SHORT PROBLEM: Render everything in the listing from the line containing "Toggle the UHD (4K) resolution checkbox" down to the line containing "pos(288,277)", both included, as a numbered list with blank lines left out.

## begin INPUT RECORDS

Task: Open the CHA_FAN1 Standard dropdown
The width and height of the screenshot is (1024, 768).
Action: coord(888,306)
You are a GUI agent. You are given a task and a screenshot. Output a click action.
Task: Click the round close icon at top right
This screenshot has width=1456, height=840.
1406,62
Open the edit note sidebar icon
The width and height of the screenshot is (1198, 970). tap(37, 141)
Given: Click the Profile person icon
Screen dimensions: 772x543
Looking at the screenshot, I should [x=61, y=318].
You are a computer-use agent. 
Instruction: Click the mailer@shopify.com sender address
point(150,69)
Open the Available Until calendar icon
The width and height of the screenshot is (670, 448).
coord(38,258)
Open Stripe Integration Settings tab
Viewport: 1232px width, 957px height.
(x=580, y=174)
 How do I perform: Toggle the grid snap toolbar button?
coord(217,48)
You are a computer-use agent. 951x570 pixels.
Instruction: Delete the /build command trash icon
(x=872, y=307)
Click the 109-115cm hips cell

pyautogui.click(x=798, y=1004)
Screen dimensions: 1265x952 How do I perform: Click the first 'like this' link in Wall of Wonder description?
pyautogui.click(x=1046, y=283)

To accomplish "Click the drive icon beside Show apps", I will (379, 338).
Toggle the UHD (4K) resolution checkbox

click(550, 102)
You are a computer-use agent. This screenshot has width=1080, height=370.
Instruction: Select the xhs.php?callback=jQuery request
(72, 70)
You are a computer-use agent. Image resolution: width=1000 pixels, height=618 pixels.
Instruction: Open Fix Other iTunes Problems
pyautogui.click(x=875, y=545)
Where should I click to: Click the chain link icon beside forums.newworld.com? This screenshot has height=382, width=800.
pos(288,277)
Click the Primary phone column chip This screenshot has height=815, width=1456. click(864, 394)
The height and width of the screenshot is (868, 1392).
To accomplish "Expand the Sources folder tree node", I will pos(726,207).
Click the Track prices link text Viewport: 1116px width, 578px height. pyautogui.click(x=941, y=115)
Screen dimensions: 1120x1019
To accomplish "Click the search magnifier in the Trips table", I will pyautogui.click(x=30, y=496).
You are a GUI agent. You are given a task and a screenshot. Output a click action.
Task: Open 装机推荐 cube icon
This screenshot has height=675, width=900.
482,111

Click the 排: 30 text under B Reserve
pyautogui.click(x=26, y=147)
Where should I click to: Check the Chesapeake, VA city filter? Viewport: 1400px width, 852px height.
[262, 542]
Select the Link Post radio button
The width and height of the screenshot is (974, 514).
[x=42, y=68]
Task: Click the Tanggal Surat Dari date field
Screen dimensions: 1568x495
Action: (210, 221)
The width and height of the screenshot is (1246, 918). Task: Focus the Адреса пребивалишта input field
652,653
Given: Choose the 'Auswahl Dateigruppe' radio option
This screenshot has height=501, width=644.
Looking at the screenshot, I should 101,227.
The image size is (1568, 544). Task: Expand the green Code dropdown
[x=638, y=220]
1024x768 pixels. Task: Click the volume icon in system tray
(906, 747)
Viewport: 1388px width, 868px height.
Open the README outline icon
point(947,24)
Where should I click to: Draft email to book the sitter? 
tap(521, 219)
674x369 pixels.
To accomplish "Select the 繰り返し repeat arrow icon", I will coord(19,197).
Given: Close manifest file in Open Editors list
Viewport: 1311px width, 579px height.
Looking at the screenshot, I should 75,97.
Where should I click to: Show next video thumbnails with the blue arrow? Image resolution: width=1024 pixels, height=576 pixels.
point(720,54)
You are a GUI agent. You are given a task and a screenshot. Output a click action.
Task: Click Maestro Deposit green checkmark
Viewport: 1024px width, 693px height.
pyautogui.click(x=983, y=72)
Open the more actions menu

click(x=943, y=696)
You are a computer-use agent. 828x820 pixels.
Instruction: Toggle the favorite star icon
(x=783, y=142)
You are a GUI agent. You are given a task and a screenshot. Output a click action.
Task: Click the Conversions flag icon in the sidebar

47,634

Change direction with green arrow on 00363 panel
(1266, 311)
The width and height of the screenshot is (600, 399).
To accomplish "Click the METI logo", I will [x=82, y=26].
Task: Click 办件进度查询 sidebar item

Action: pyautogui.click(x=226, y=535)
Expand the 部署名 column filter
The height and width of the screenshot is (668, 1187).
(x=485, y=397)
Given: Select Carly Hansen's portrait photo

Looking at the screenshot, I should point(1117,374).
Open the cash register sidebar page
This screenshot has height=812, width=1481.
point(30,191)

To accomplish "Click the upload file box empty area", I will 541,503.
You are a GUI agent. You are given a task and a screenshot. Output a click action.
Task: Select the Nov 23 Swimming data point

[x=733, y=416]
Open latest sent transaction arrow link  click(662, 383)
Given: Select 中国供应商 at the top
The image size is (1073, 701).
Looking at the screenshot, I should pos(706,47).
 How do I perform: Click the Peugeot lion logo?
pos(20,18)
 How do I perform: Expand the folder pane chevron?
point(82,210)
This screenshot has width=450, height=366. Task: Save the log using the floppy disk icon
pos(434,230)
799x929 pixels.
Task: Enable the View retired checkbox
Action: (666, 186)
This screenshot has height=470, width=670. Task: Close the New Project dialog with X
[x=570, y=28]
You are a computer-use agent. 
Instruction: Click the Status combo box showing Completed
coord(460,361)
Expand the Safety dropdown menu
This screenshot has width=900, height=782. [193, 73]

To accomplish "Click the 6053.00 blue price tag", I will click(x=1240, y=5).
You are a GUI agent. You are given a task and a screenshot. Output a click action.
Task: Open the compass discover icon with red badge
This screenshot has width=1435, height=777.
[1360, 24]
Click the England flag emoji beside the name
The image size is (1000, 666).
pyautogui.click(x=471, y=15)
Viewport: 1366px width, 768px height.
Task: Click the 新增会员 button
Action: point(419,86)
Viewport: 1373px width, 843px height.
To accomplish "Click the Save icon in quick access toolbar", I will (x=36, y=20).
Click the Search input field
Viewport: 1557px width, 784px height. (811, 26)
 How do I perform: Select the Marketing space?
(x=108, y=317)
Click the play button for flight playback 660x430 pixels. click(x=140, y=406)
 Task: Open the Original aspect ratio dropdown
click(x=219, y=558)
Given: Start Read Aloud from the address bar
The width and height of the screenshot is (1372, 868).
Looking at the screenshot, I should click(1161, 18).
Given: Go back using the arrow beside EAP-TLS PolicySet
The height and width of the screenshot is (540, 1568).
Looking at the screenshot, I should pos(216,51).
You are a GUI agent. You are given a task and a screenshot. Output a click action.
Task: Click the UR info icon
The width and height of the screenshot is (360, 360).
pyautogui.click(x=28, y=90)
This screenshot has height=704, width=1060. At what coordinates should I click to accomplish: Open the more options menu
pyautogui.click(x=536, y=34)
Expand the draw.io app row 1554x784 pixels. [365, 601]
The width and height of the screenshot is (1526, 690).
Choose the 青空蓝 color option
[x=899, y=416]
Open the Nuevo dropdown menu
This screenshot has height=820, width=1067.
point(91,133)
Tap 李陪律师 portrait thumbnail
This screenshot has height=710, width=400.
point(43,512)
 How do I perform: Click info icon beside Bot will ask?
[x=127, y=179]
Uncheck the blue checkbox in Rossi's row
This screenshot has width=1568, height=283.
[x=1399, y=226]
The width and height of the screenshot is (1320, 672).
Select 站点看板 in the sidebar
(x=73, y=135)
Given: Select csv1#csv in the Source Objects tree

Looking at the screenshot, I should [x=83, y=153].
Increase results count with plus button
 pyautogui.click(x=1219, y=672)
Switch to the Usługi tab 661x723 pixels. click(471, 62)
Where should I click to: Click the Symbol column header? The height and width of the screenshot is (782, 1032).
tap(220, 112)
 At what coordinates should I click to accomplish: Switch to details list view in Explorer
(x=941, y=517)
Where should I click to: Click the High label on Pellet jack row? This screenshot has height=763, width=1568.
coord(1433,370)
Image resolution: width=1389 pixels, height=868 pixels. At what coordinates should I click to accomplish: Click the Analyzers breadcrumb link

## end INPUT RECORDS

EXPECTED ANSWER:
1. Toggle the UHD (4K) resolution checkbox
2. click(550, 102)
3. You are a computer-use agent. This screenshot has width=1080, height=370.
4. Instruction: Select the xhs.php?callback=jQuery request
5. (72, 70)
6. You are a computer-use agent. Image resolution: width=1000 pixels, height=618 pixels.
7. Instruction: Open Fix Other iTunes Problems
8. pyautogui.click(x=875, y=545)
9. Where should I click to: Click the chain link icon beside forums.newworld.com? This screenshot has height=382, width=800.
10. pos(288,277)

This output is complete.